# [The problem]
Find every line in the entries that holds the string "icon" and report it.

Items from a dataset
******

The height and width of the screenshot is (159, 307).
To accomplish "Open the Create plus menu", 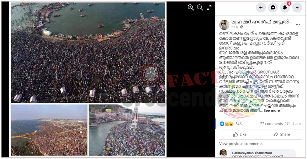I will click(261, 8).
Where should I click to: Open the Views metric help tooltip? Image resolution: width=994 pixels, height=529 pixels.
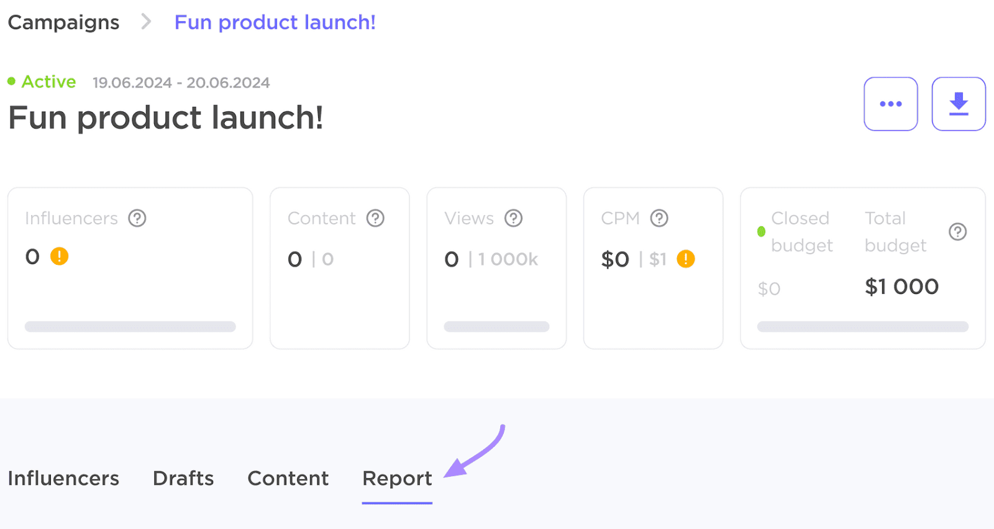tap(513, 218)
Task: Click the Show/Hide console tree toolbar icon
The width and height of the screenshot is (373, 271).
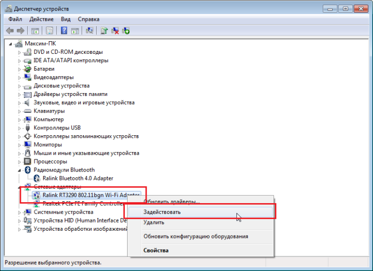Action: (x=35, y=31)
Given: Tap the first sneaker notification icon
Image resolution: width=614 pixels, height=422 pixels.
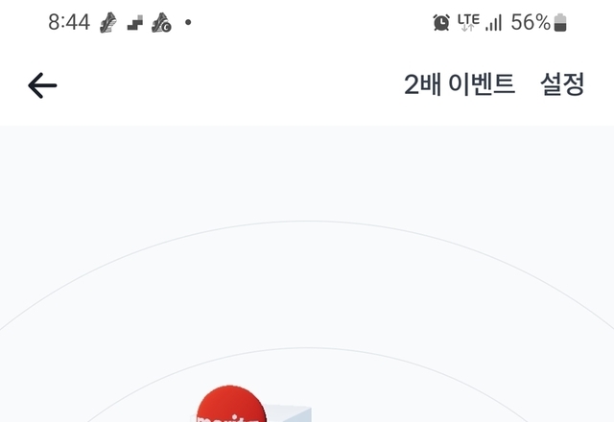Looking at the screenshot, I should click(x=108, y=23).
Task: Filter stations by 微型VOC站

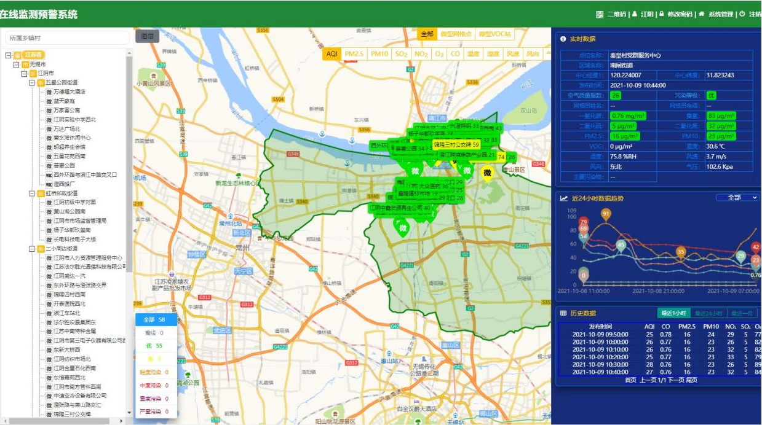Action: point(495,34)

******

# [Answer to the exercise]
Task: Click the Show/Hide console tree toolbar icon
Given: Tap the first sneaker notification icon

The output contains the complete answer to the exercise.